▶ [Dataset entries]
▶

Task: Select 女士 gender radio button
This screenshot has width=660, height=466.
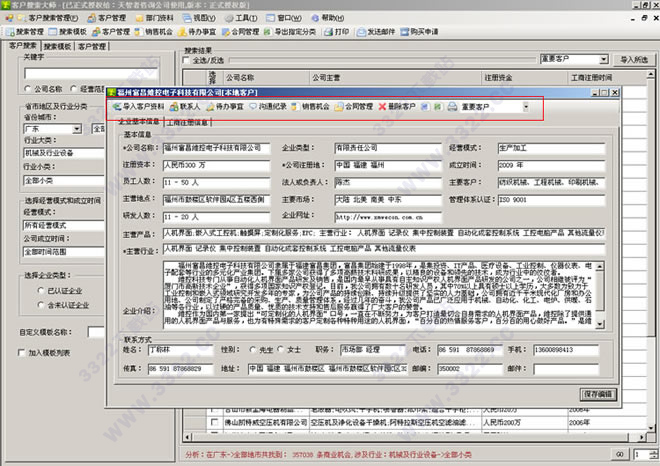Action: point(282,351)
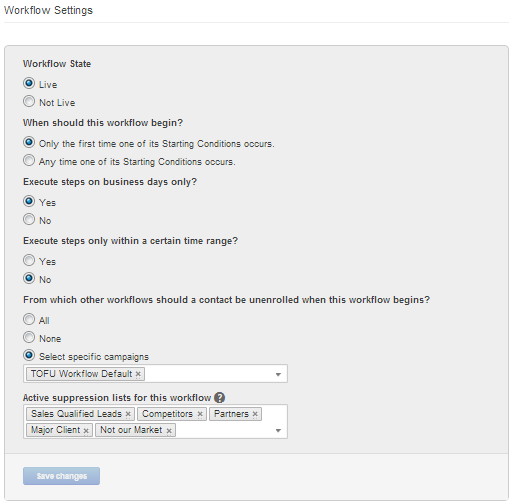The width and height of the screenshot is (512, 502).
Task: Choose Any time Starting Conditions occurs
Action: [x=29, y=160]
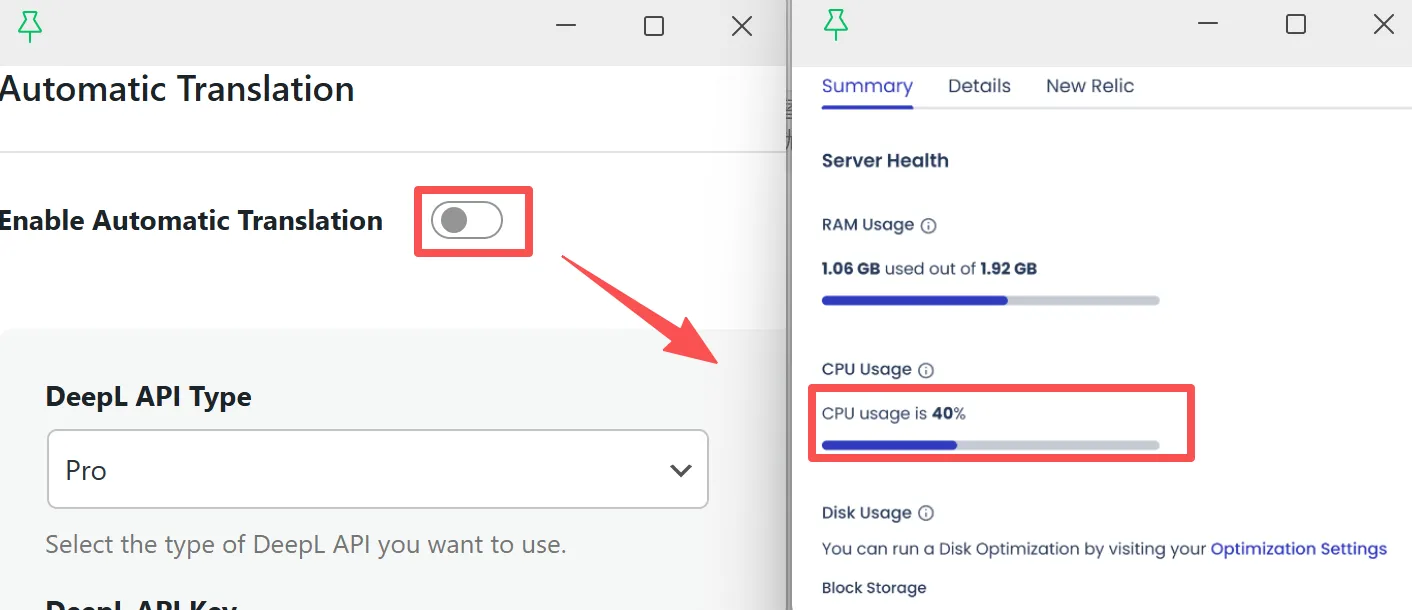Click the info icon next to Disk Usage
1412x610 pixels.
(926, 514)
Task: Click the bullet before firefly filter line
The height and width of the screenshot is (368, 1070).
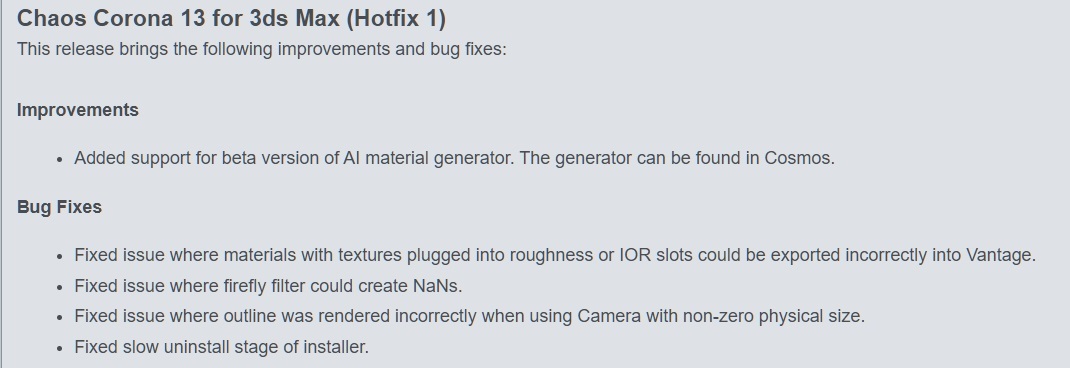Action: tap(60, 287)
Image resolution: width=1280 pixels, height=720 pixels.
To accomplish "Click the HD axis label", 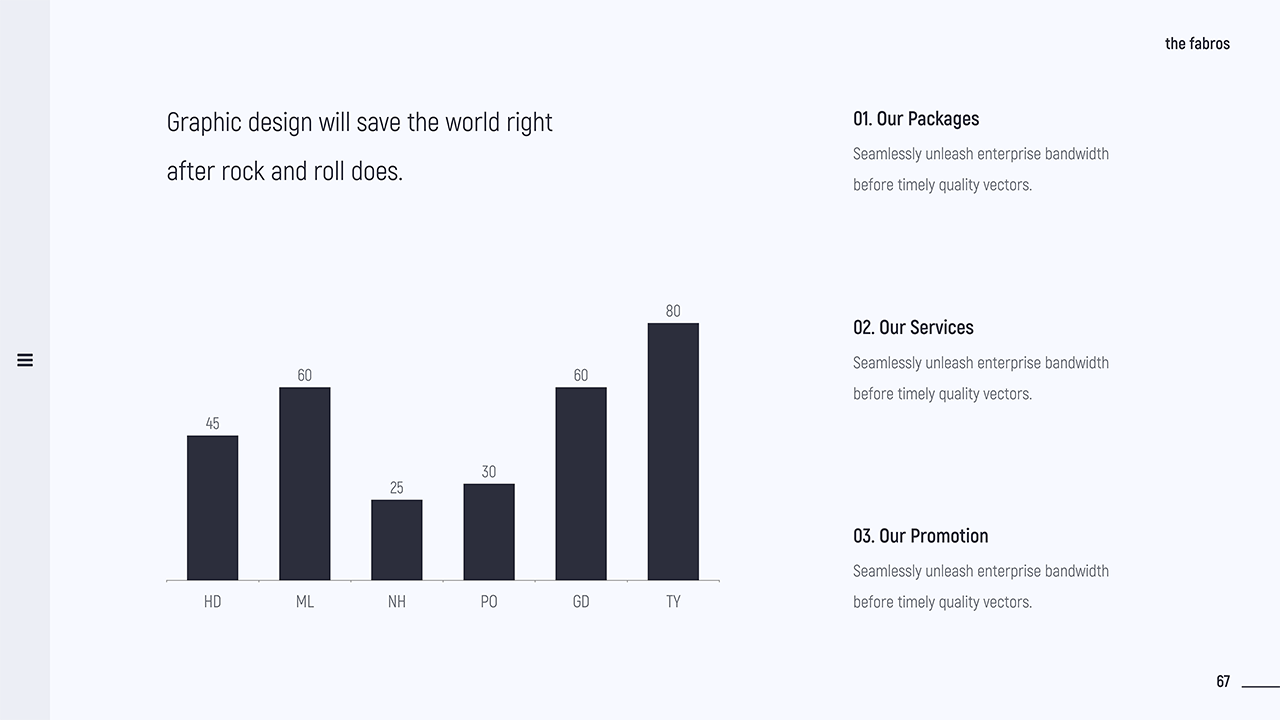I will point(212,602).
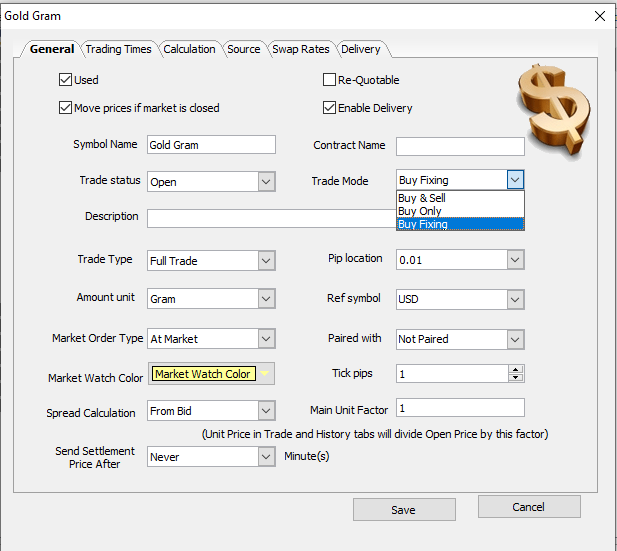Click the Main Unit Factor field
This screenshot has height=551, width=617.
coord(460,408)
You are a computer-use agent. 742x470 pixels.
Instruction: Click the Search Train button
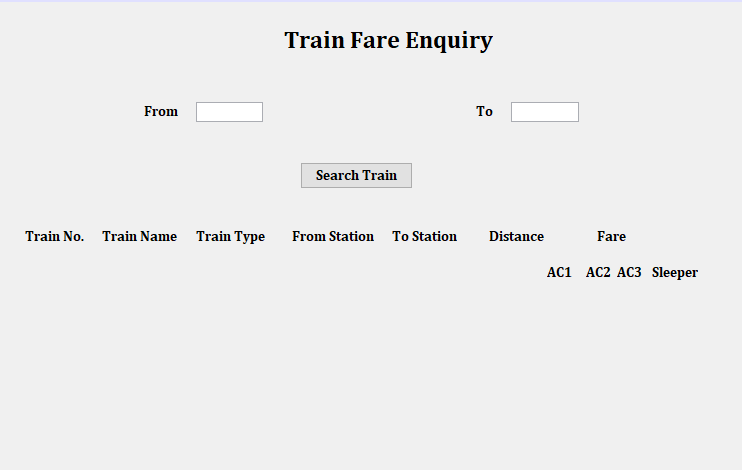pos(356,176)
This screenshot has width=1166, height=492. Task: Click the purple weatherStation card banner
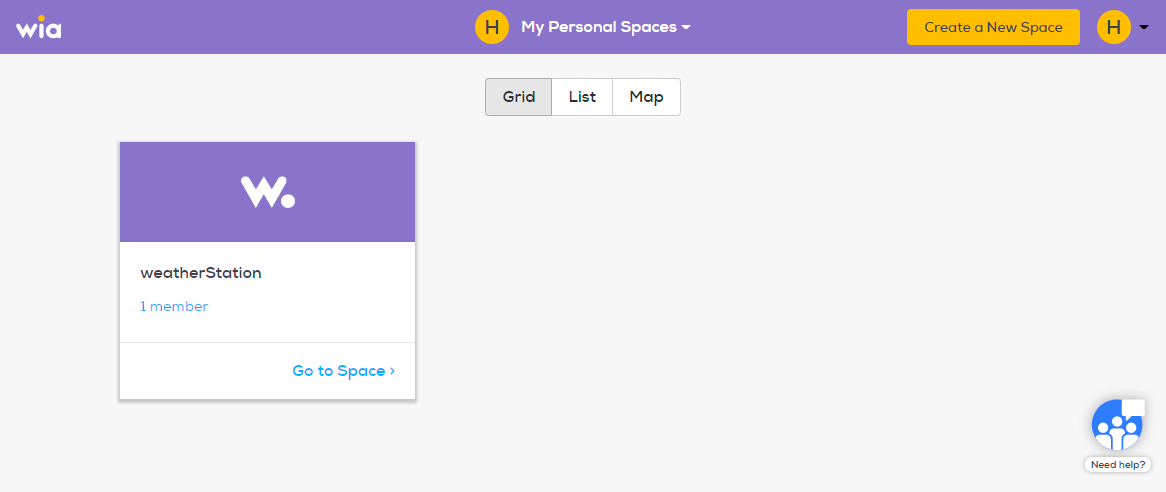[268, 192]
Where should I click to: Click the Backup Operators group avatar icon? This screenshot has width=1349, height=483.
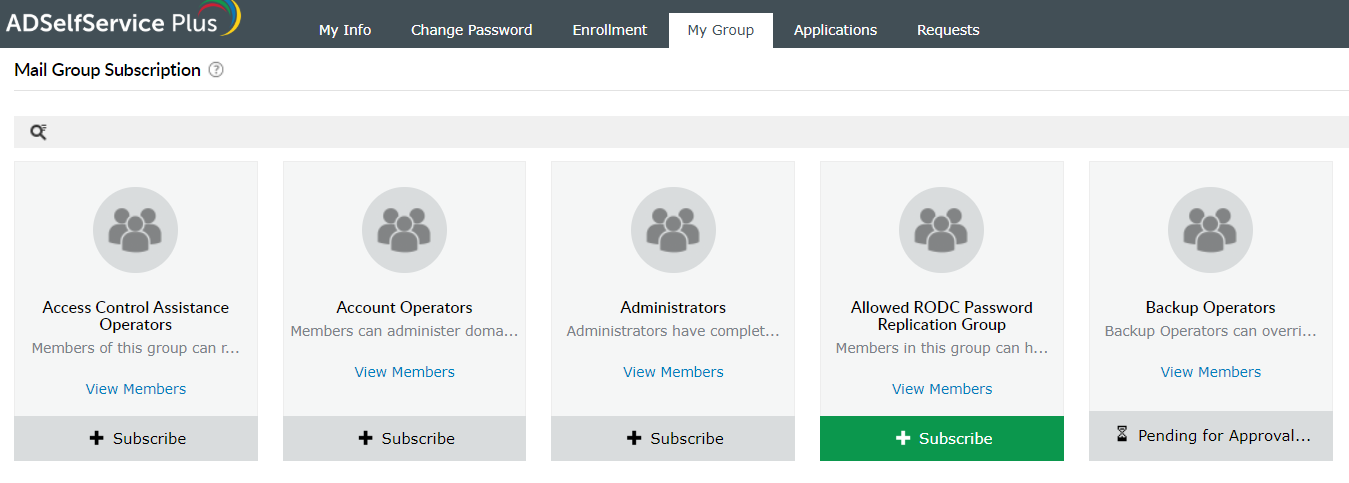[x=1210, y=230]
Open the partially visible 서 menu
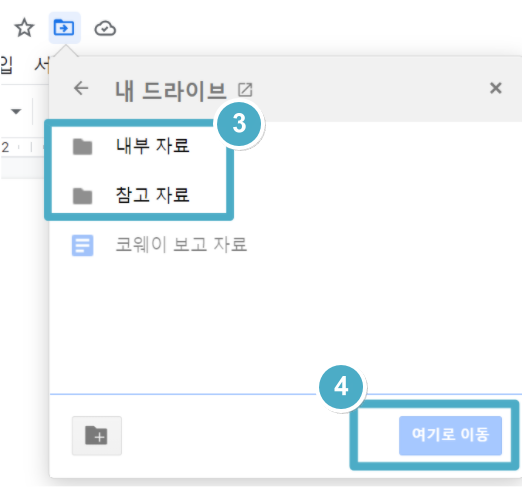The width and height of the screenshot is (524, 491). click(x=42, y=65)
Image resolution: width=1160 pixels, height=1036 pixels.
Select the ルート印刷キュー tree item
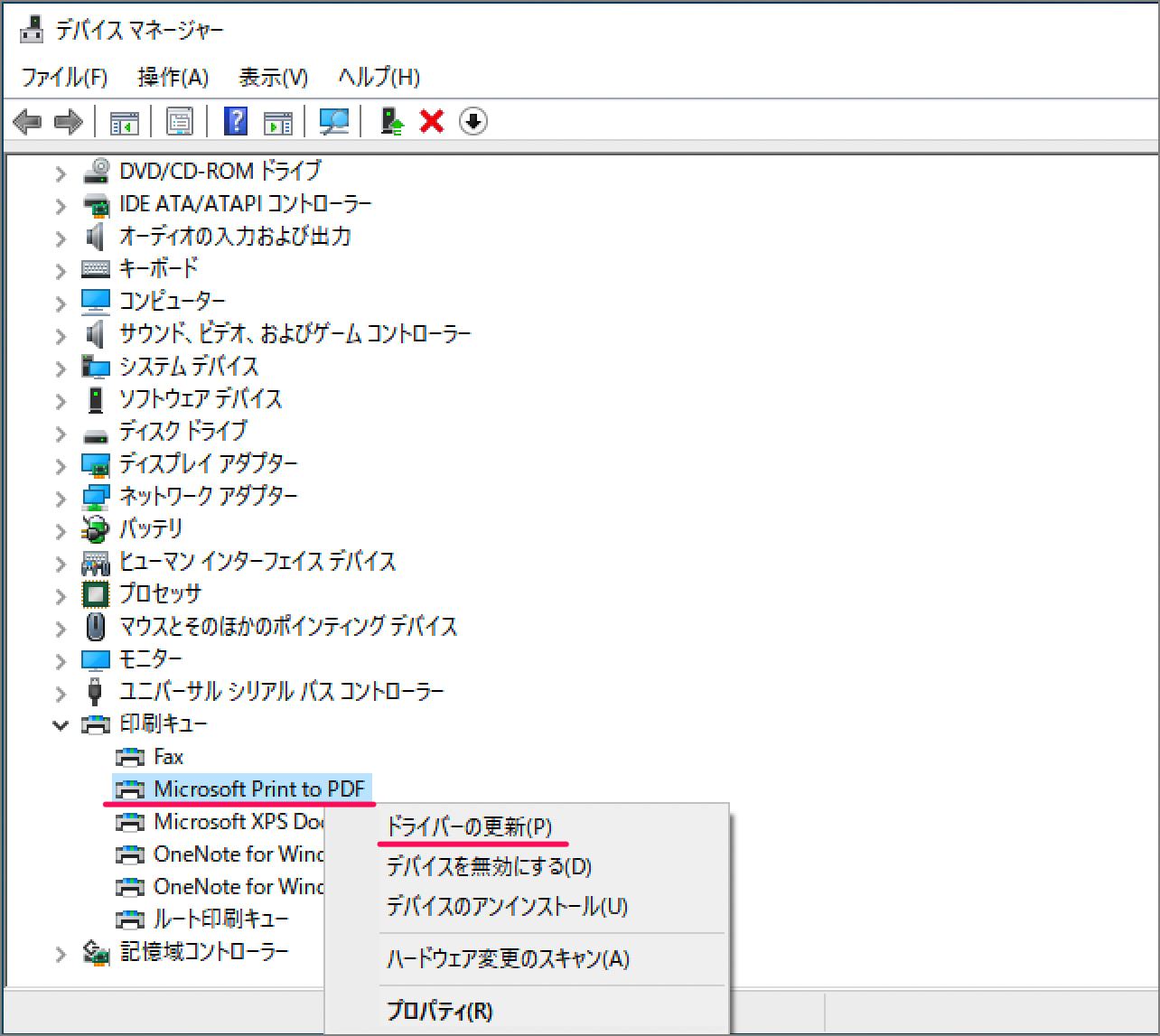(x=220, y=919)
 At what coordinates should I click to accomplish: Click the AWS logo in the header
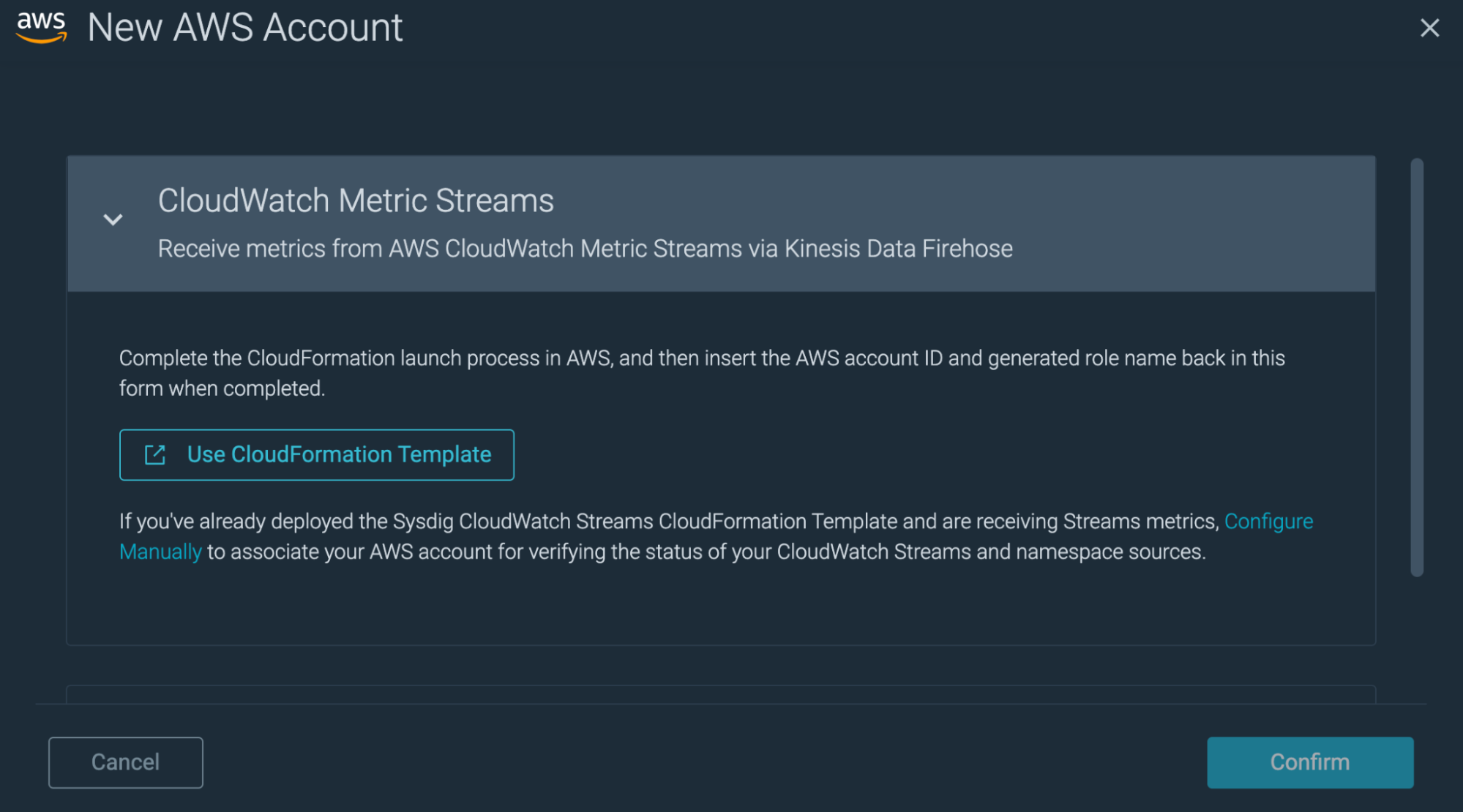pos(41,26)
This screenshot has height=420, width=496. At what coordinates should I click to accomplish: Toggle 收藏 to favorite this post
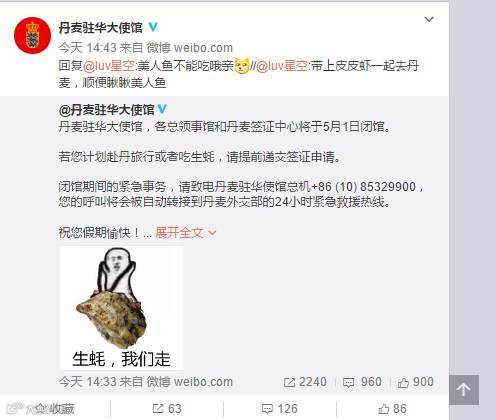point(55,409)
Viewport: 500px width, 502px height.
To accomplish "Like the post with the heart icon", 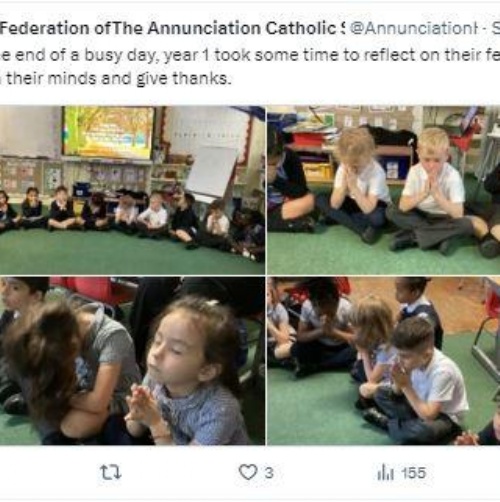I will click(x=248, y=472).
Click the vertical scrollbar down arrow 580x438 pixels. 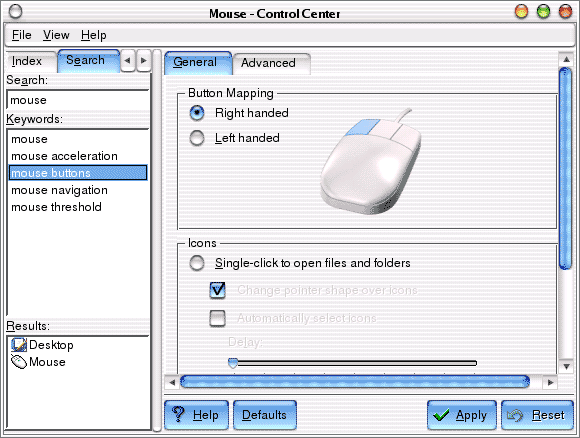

◀

▶ [Exercise requirements]
When a line among the entries above contains "resolution", copy it.

▶ [Reply]
Image resolution: width=1280 pixels, height=720 pixels.
Image resolution: width=1160 pixels, height=1036 pixels.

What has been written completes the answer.